Flores e amores a quem ainda vive
Diário de um desespero – ou quase – XXX
João Carlos Pereira
Não sei se existe uma pessoa que goste de velório. Se alguém me vir num, exceto no meu próprio, cuja presença será indispensável, pode ter certeza de que o finado era muito querido, ou que tinha especial apreço pela família enlutada, como se dizia antigamente, quando ainda havia anúncio fúnebre nos rádios. Tirando isso, não faço social da morte. Se a despedida é um ato de fé e de piedade cristã, como também se anotava, lugar-comum, nas notas de jornal, prefiro manifestar os dois sentimentos, de uma vez só, na missa de sétimo dia, momento em que o povo ainda lembra do finado com saudade. Na de trigésimo, só vai a família. Na de um ano, já era. Depois é melhor apenas mandar colocar o nome da alma na lista de intenções e deixar que desconhecidos orem por ela. Infelizmente é a lei da vida. Ou da morte, não sei.

Tirando os escândalos, as gritarias, o abraço no caixão para que o morto não se vá, como se isso não passasse de consciência pesada, porque quem ama, de verdade, entende o valor do silêncio que a hora exige, o que mais detesto é o comentário quase inevitável: “Ainda era tão novo”… Quantos anos tinha? Oitenta e alguma coisa, quase noventa”. Pior que isso é o terrível: “estava tão bem….” Ora, se estivesse, não teria morrido. O mais chato de ouvir é que o “de cujus”, uma peste em vida, um cão, um péssimo, era, no fundo, uma boa pessoa. “Só se for no fundo da sepultura”, tenho vontade de completar. Por isso evito ao máximo ir a velórios.
Nestes dias terríveis de agora, a televisão tem mostrado tanta cena de enterro, que fica inevitável não pensar no assunto. Imagino que pessoas boas e queridas estejam, de fato, partindo, o que é péssimo, sem direito a um adeus e sem cortejo fúnebre. Deve doer muito. Mas não é de agora, nem por causa da pandemia, que tenho procurado dizer às pessoas e quem realmente prezo o quanto gosto delas. Depois não valerá mais a pena.
A idade vai trazendo esse tipo de consciência para a vida da gente. É bom que alguém saiba o valor real que possui em nossa vida, não apenas por olhares ou abraços, mas entenda isso por meio de palavras. Dizer de amor, de amizade, de afeto, de bem-querer, de estima, de apreço, de admiração, de carinho, de ternura, de simpatia, de delicadeza e de mais quantos sinônimos aqui coubessem significa oferecer flores sem motivo ou razão aparentes, apenas pelo bonito gesto de ofertar.

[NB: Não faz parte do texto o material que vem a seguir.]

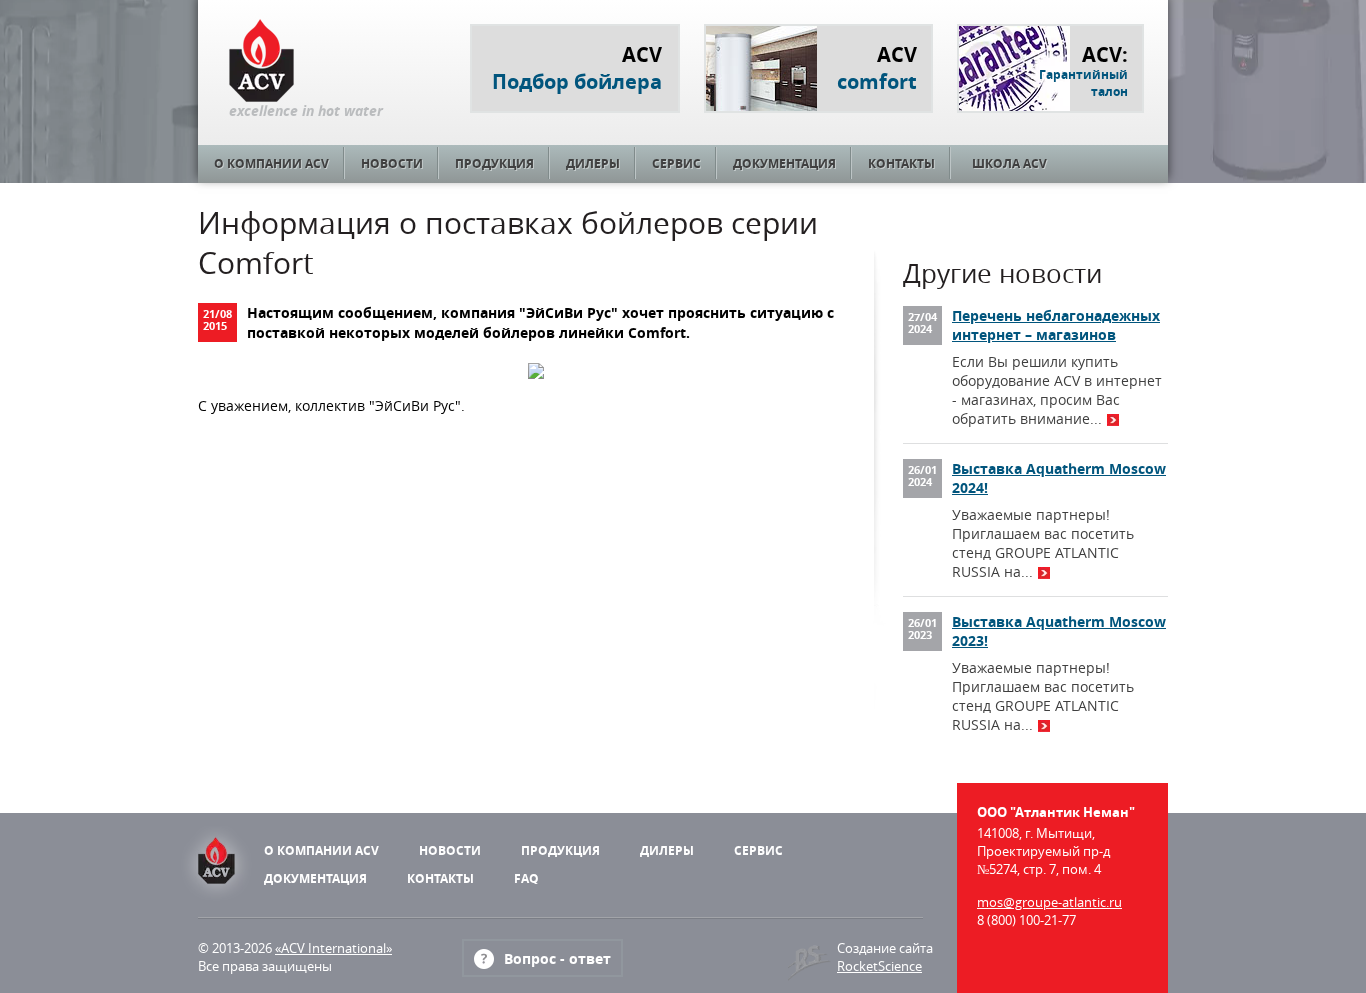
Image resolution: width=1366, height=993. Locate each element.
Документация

Sei que é desconcertante abraçar alguém e sussurrar, no meio do gesto, que se gosta daquela pessoa. Não é usual, infelizmente. Mas deveria ser. Tenho revelado isso a quem quero bem e percebo o susto. A vida tirou de nós a espontaneidade, a leveza necessárias para a felicidade simples.
Tomara que, quando tudo isso acabar, ninguém precise mais esperar um velório para dizer a terceiros o que deveria ter sido falado para a pessoa que não mais vai poder saber o quanto era querido. A recíproca, quase sempre, seria verdadeira. Mas inútil, naquela hora.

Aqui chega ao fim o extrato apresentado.